## 設問 1
本文について、次の問いに答えてください。
(a) 森田教授の精神科講義が行われたのはどこの大学ですか。
(b) 森田先生は古歌をどのような文句に作り変えましたか。
(c) 生まれた赤ちゃんは、何のおかげで愛着を形成できるとされていますか。

## 本文

鐘が鳴るかや 撞木(しゅもく)が鳴るか 鐘と撞木の間が鳴る

51年前の慈恵医大で私の精神科講義の森田教授の第一声がこれであった。
あざやかに今日も私はその日の光景が目の前に彷彿としてくる。
私は一瞬面喰って一瞬茫然としたが、この最初の一言が私の一生を支配したようで、なんとも忘れられず、意味もよくわからないまま、私の内的生活を育んできたごとくである。
(形外先生言行録 御津磯夫 62ページより引用)

これは古歌で、森田先生は「鐘が鳴るかや 撞木がなるか 撞木が当れば鐘が鳴る」と作り変えておられる。
また森田先生は、ある時の懇話会で、座って話を始める前に、いきなりポン・ポンと拍手を打たれて、「いま鳴らした拍手の音は右か左かどちらの手からでたのか。
「鐘が鳴るかや 撞木が鳴るか 鐘と撞木の間が鳴る」という文句があるが、いってみればそれは不即不離なのだ。思想的にいえば中庸ということであろう。


音が鳴るということは双方がぶつかり合って鳴っている。
相互に影響を与えて「ゴーン」という音が鳴る。
今までそこにはなかった新しいものが生まれてきたのだ。
強くたたけば大きな音がする。小さくたたけば小さな音しかしない。

人間の行動や精神活動も同じである。
自分と他者との相互関係の中で、自分も相手も相互に影響を受けて変化していく。
生まれた赤ちゃんは母親がかいがいしく世話をしてくれるおかげで、愛着の形成ができ、言葉を覚えて、しだいに成長していく。

## 抽出データ
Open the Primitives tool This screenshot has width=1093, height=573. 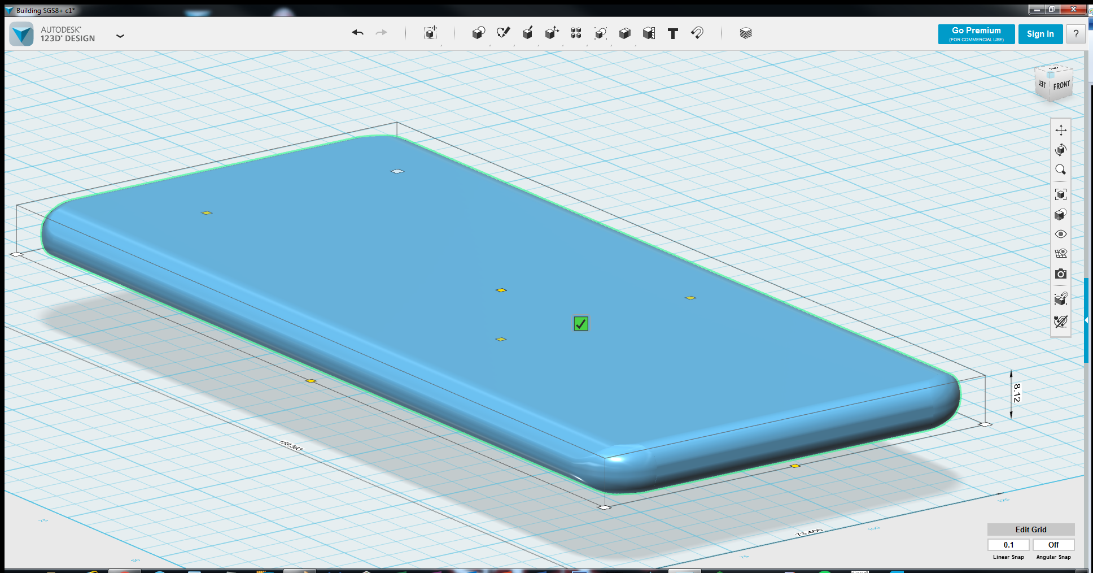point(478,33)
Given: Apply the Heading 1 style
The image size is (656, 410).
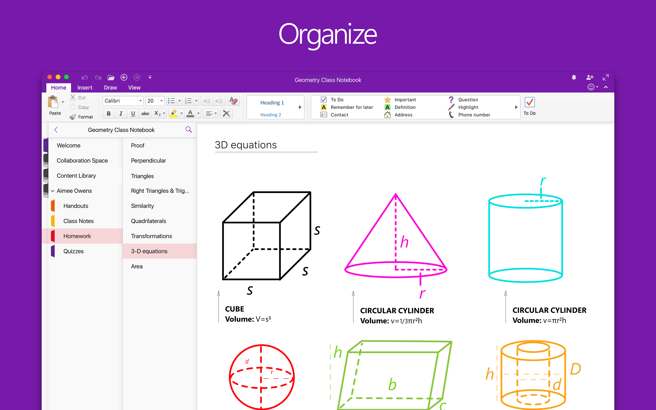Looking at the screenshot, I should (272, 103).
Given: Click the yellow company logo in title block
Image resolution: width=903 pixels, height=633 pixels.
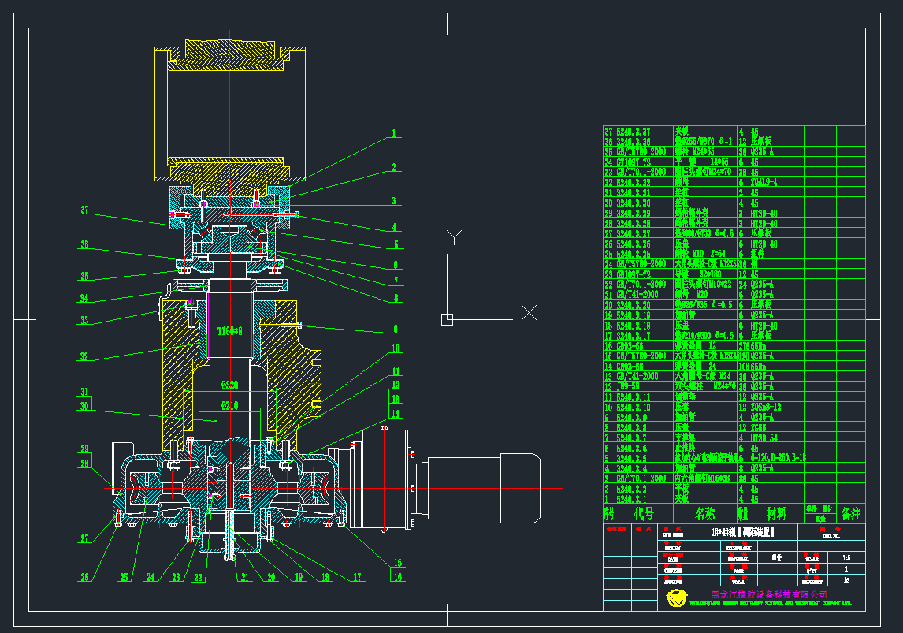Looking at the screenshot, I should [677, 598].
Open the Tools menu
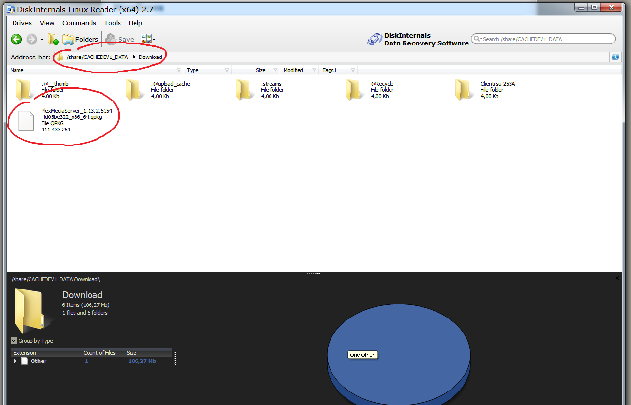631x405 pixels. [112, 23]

---

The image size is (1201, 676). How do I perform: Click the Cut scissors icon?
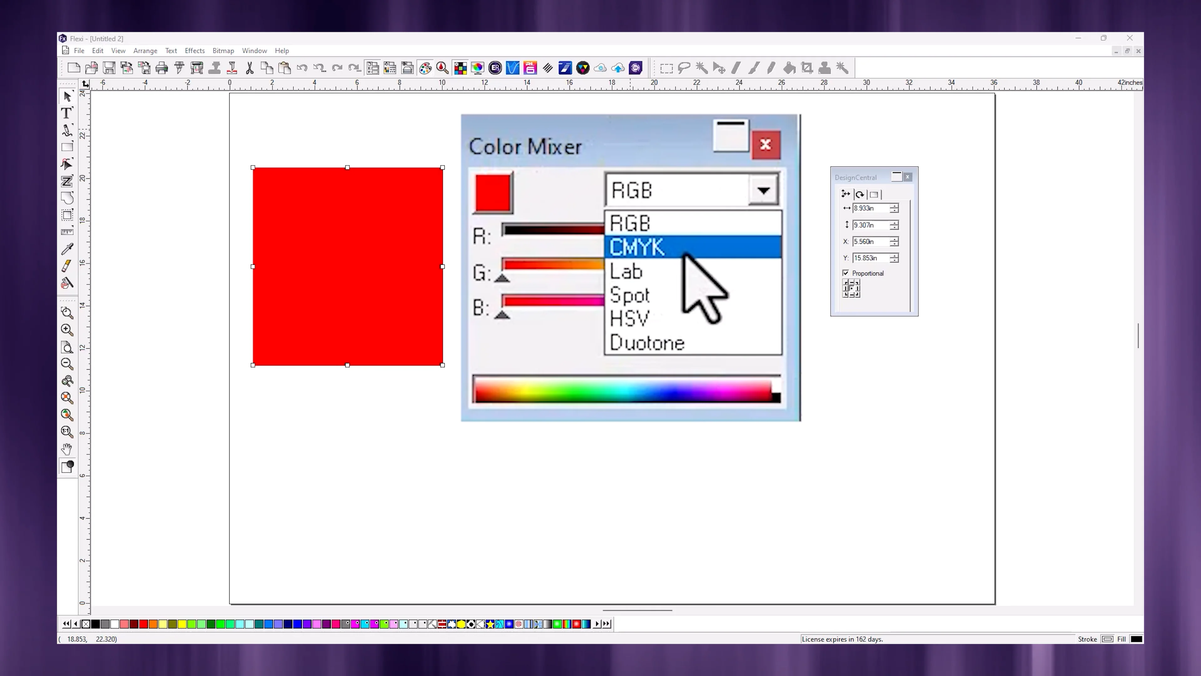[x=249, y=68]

## 設問 2
一覧の中の「Given: Click the」を含む行から「631x405 pixels. [112, 23]」を含む行まで、両端の行も含めてすべてを、JSONの文字列リストに変換してください。1行を1つの文字列とし、空行と画像は除いてください。

## 解答 1
(a) 慈恵医大です。
(b) 「鐘が鳴るかや 撞木がなるか 撞木が当れば鐘が鳴る」という文句に作り変えました。
(c) 母親がかいがいしく世話をしてくれるおかげです。

## 解答 2
[
  "Given: Click the yellow company logo in title block",
  "Image resolution: width=903 pixels, height=633 pixels.",
  "Looking at the screenshot, I should [677, 598].",
  "Open the Tools menu",
  "631x405 pixels. [112, 23]"
]